[RECORDS SUPPLIED — start]
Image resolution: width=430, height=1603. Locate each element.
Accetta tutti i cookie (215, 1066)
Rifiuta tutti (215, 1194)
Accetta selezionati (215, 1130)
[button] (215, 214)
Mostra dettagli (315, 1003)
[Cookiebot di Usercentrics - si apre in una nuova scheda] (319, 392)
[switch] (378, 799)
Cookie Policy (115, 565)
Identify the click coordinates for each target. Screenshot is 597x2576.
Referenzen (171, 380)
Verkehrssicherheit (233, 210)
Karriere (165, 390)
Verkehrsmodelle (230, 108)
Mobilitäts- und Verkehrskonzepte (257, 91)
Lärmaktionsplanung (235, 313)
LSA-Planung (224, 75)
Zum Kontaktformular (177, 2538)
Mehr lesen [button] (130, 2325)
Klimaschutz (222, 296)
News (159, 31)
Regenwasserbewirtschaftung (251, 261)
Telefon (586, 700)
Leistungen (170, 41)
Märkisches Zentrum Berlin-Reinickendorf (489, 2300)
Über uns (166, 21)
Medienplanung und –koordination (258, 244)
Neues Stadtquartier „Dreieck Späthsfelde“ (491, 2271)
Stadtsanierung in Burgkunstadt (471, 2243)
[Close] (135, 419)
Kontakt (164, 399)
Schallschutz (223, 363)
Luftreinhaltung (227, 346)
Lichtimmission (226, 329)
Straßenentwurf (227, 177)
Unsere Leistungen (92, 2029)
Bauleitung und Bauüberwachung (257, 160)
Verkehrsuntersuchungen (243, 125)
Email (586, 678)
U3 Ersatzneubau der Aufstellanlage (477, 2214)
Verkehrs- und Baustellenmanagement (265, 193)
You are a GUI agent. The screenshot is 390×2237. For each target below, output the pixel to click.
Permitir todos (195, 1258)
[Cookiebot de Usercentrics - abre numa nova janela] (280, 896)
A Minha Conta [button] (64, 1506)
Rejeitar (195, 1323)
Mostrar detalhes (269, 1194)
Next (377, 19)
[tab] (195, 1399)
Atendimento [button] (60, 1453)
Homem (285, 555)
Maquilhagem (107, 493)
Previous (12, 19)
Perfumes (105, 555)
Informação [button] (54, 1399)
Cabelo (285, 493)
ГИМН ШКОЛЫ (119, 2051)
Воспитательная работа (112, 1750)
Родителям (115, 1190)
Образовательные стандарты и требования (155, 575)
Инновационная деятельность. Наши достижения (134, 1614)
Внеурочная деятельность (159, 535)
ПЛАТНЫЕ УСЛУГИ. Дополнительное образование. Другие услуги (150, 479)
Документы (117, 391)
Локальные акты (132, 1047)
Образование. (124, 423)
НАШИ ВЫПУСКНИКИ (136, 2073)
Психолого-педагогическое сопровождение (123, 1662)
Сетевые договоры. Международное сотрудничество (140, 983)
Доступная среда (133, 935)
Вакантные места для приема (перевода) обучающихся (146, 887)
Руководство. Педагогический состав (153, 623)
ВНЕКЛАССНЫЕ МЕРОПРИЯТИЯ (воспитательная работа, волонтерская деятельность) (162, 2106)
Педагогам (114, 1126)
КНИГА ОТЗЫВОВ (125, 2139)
[RECORDS SUPPLIED — finish]
Restate word for word the lines of the data above, starting at the line containing "Leistungen (170, 41)" and ending at the line containing "Unsere Leistungen (92, 2029)", both included, and nothing more.

Leistungen (170, 41)
Märkisches Zentrum Berlin-Reinickendorf (489, 2300)
Über uns (166, 21)
Medienplanung und –koordination (258, 244)
Neues Stadtquartier „Dreieck Späthsfelde“ (491, 2271)
Stadtsanierung in Burgkunstadt (471, 2243)
[Close] (135, 419)
Kontakt (164, 399)
Schallschutz (223, 363)
Luftreinhaltung (227, 346)
Lichtimmission (226, 329)
Straßenentwurf (227, 177)
Unsere Leistungen (92, 2029)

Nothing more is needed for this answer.